(Stored data entries)
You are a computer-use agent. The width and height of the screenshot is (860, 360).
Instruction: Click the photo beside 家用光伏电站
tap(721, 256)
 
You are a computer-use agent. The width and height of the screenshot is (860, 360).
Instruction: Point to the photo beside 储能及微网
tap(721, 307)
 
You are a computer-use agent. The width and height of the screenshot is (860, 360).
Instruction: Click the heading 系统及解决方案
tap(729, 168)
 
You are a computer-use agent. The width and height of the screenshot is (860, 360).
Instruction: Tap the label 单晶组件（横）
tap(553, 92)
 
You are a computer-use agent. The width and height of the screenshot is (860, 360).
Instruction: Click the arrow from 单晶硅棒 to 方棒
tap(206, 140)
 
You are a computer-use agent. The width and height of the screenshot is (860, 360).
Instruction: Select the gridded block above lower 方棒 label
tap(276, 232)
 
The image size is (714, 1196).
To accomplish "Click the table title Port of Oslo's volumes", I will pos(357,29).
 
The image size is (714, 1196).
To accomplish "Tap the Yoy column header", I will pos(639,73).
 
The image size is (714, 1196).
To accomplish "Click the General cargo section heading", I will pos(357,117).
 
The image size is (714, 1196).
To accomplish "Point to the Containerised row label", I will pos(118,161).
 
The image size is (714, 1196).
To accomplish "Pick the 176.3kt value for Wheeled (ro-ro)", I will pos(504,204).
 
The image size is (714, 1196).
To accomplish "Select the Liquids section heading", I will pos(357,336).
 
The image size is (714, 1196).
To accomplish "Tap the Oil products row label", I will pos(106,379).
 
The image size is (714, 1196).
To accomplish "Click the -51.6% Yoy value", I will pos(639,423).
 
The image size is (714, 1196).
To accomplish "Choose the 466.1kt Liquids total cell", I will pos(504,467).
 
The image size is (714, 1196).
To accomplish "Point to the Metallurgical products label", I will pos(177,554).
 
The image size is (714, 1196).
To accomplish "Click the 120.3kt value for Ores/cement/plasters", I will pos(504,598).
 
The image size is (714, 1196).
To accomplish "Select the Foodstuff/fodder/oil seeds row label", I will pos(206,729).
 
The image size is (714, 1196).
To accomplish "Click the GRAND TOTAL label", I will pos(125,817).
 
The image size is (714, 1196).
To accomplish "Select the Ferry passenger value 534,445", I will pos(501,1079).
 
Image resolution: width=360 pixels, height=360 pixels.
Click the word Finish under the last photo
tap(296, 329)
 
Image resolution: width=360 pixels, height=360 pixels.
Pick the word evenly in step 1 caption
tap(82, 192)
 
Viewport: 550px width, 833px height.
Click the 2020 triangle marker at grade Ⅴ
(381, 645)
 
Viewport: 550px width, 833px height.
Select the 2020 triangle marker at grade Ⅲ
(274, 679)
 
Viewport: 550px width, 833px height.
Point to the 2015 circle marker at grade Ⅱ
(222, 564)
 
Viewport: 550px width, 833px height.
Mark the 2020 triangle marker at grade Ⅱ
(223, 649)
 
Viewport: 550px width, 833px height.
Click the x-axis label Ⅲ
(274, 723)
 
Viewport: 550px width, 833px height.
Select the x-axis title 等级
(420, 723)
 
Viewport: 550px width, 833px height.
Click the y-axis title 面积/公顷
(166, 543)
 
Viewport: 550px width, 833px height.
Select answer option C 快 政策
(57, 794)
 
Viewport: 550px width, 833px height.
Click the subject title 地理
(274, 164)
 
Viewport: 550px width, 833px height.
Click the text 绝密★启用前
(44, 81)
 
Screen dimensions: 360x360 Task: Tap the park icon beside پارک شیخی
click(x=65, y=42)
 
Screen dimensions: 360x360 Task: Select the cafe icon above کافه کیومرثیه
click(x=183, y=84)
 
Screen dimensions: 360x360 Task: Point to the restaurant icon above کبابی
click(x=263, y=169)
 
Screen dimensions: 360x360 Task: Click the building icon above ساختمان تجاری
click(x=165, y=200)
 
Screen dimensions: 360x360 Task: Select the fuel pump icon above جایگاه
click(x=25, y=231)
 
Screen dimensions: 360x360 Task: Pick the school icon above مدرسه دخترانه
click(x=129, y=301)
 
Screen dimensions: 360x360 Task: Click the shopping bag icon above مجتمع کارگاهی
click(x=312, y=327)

#### OBJECTIVE:
Edit the rows above by changing each instance of "Screen dimensions" to "Display size", leaving every other part unaltered.

#### TASK RESULT:
You are a computer-use agent. The width and height of the screenshot is (860, 360).
Instruction: Click the photo beside 家用光伏电站
tap(721, 256)
 
You are a computer-use agent. The width and height of the screenshot is (860, 360).
Instruction: Point to the photo beside 储能及微网
tap(721, 307)
 
You are a computer-use agent. The width and height of the screenshot is (860, 360).
Instruction: Click the heading 系统及解决方案
tap(729, 168)
 
You are a computer-use agent. The width and height of the screenshot is (860, 360).
Instruction: Tap the label 单晶组件（横）
tap(553, 92)
 
You are a computer-use agent. The width and height of the screenshot is (860, 360).
Instruction: Click the arrow from 单晶硅棒 to 方棒
tap(206, 140)
 
You are a computer-use agent. The width and height of the screenshot is (860, 360).
Instruction: Select the gridded block above lower 方棒 label
tap(276, 232)
 
The image size is (714, 1196).
To accomplish "Click the table title Port of Oslo's volumes", I will pos(357,29).
 
The image size is (714, 1196).
To accomplish "Tap the Yoy column header", I will pos(639,73).
 
The image size is (714, 1196).
To accomplish "Click the General cargo section heading", I will pos(357,117).
 
The image size is (714, 1196).
To accomplish "Point to the Containerised row label", I will pos(118,161).
 
The image size is (714, 1196).
To accomplish "Pick the 176.3kt value for Wheeled (ro-ro)", I will pos(504,204).
 
The image size is (714, 1196).
To accomplish "Select the Liquids section heading", I will pos(357,336).
 
The image size is (714, 1196).
To accomplish "Tap the Oil products row label", I will pos(106,379).
 
The image size is (714, 1196).
To accomplish "Click the -51.6% Yoy value", I will pos(639,423).
 
The image size is (714, 1196).
To accomplish "Choose the 466.1kt Liquids total cell", I will pos(504,467).
 
The image size is (714, 1196).
To accomplish "Point to the Metallurgical products label", I will pos(177,554).
 
The image size is (714, 1196).
To accomplish "Click the 120.3kt value for Ores/cement/plasters", I will pos(504,598).
 
The image size is (714, 1196).
To accomplish "Select the Foodstuff/fodder/oil seeds row label", I will pos(206,729).
 
The image size is (714, 1196).
To accomplish "Click the GRAND TOTAL label", I will pos(125,817).
 
The image size is (714, 1196).
To accomplish "Select the Ferry passenger value 534,445", I will pos(501,1079).
 
Image resolution: width=360 pixels, height=360 pixels.
Click the word Finish under the last photo
tap(296, 329)
 
Image resolution: width=360 pixels, height=360 pixels.
Pick the word evenly in step 1 caption
tap(82, 192)
 
Viewport: 550px width, 833px height.
Click the 2020 triangle marker at grade Ⅴ
(381, 645)
 
Viewport: 550px width, 833px height.
Select the 2020 triangle marker at grade Ⅲ
(274, 679)
 
Viewport: 550px width, 833px height.
Point to the 2015 circle marker at grade Ⅱ
(222, 564)
 
Viewport: 550px width, 833px height.
Mark the 2020 triangle marker at grade Ⅱ
(223, 649)
 
Viewport: 550px width, 833px height.
Click the x-axis label Ⅲ
(274, 723)
 
Viewport: 550px width, 833px height.
Select the x-axis title 等级
(420, 723)
 
Viewport: 550px width, 833px height.
Click the y-axis title 面积/公顷
(166, 543)
 
Viewport: 550px width, 833px height.
Select answer option C 快 政策
(57, 794)
 
Viewport: 550px width, 833px height.
Click the subject title 地理
(274, 164)
 
Viewport: 550px width, 833px height.
Click the text 绝密★启用前
(44, 81)
 
Display size: 360x360 Task: Tap the park icon beside پارک شیخی
click(x=65, y=42)
 
Display size: 360x360 Task: Select the cafe icon above کافه کیومرثیه
click(x=183, y=84)
 
Display size: 360x360 Task: Point to the restaurant icon above کبابی
click(x=263, y=169)
 
Display size: 360x360 Task: Click the building icon above ساختمان تجاری
click(x=165, y=200)
 
Display size: 360x360 Task: Select the fuel pump icon above جایگاه
click(x=25, y=231)
 
Display size: 360x360 Task: Pick the school icon above مدرسه دخترانه
click(x=129, y=301)
 
Display size: 360x360 Task: Click the shopping bag icon above مجتمع کارگاهی
click(x=312, y=327)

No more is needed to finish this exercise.